ABOUT THIS TASK
Where the line containing "Where should I" appears in the entries below, begin there and output every line through the last, exactly, minus the pictures.

[Stored items]
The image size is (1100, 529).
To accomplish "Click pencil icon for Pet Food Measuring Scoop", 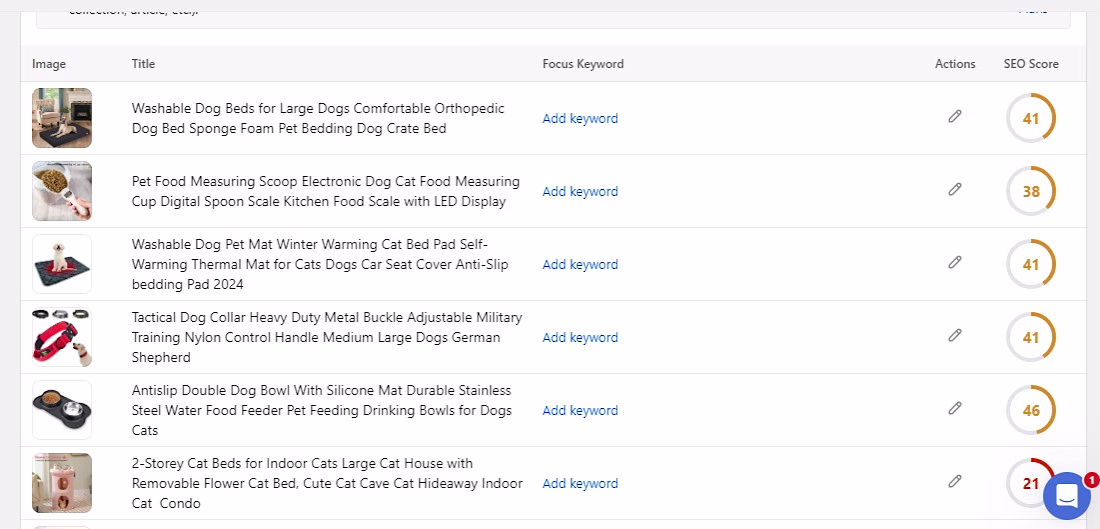I will [955, 189].
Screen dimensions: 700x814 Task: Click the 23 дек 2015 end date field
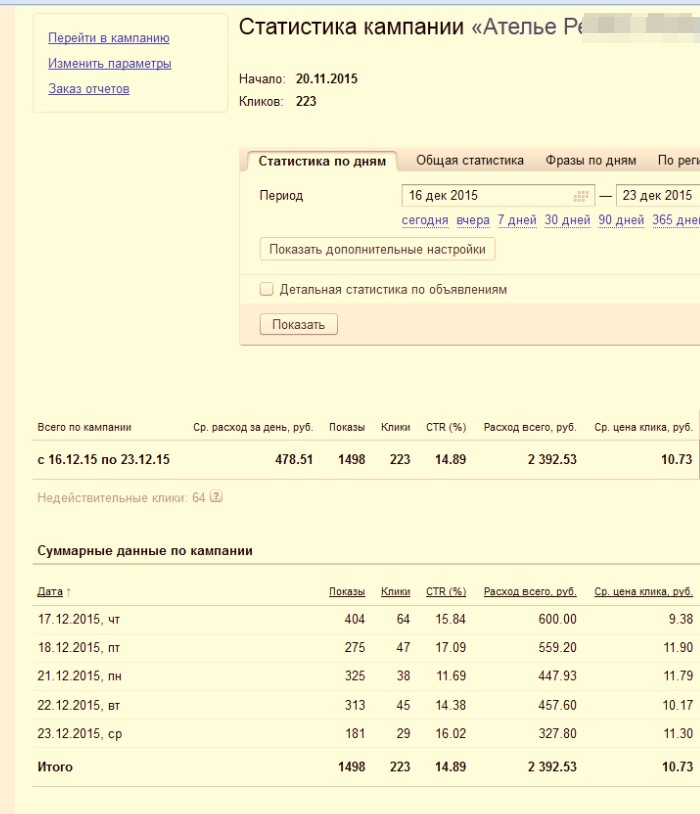[x=657, y=196]
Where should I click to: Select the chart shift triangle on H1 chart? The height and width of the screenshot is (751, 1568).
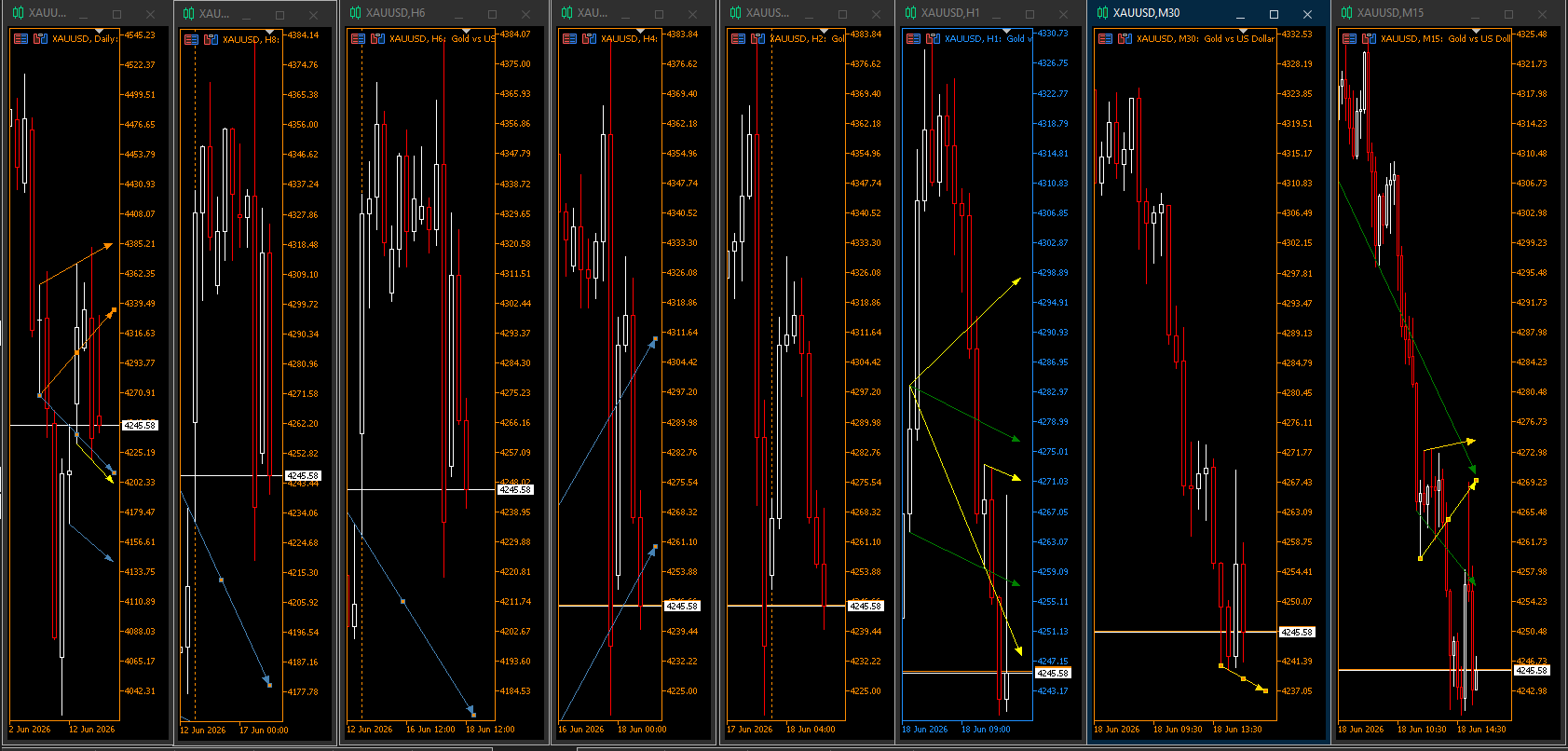pos(1006,32)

YOUR RESPONSE
Where should I click to: Select the chart shift triangle on H1 chart? The height and width of the screenshot is (751, 1568).
pos(1006,32)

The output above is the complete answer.